A file image of a moribund cat. Vaclav Sonnek/Dreamstime
A rental officer has rejected most of more than 20 allegations made by a Yellowknife tenant against their landlord, calling them “frivolous” and “vexatious.”
The case, which came before rental officer Hal Logsdon in April this year, involved a tenant who agreed to pay $1,200 for a room in a mobile home with a shared kitchen and bathroom. The decision was published this week.
The tenancy began in September 2022 but by January 9, 2023, difficulties had arisen to the extent that the landlord told the tenant it was “best to part ways at the end of February.” A week later, the tenant said they would be gone by the end of January.
“There were tensions between the parties concerning care of the applicant’s cats and snow removal,” Logsdon wrote, summarizing the evidence. (Both the tenant and landlord are identified only by their initials in the written ruling, as is the rental office’s usual practice.)
The tenant’s claim that the landlord changed the locks too soon was accepted by Logsdon, who ordered that the landlord refund $309.68 in unpaid rent.
The landlord was also told to refund a $500 pet deposit as, while the landlord claimed the tenant’s cats had caused damage, there was no evidence that either an entrance or exit inspection report had been completed.

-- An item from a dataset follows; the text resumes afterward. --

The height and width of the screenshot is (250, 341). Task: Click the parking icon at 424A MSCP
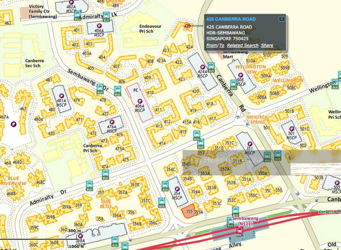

Pet deposits cannot be legally retained without those documents.
But Logsdon took issue with the great majority of complaints filed by the tenant.
He wrote that the tenant had alleged 21 separate breaches of the NWT’s Residential Tenancies Act, but said 19 of those allegations did not warrant action.
As an example, Logsdon wrote, the tenant said the landlord did not provide a lock for their bedroom door.
While this was “clearly a breach of the act,” Logsdon wrote, the point of the legislation would be to remedy that by having the landlord install a lock. “If the applicant is no longer in possession, it corrects nothing for them,” he stated.
Reviewing more of the claims, Logsdon continued: “Allegations such as the alleged failure to make a copy of the [Residential Tenancies] Act available, failure to keep the security deposit in trust, and entering the premises without consent are other examples. In my opinion, they are vexatious and do not warrant further review.”
Logsdon had further criticism for a series of allegations that he ruled were “frivolous.”
“The applicant’s cats suffered indigestion after eating meat allegedly left out by the landlord. The applicant’s food from the refrigerator was allegedly left outside by the respondent to freeze. The applicant shovelled snow during Christmas holidays,” he wrote, listing some of the allegations made to the rental office.
“There is no evidence of significant loss for these items. In my opinion, they do not warrant consideration.”
The landlord was ordered to pay back $809.70 – the sum of the repayable rent plus the pet deposit and two cents’ interest.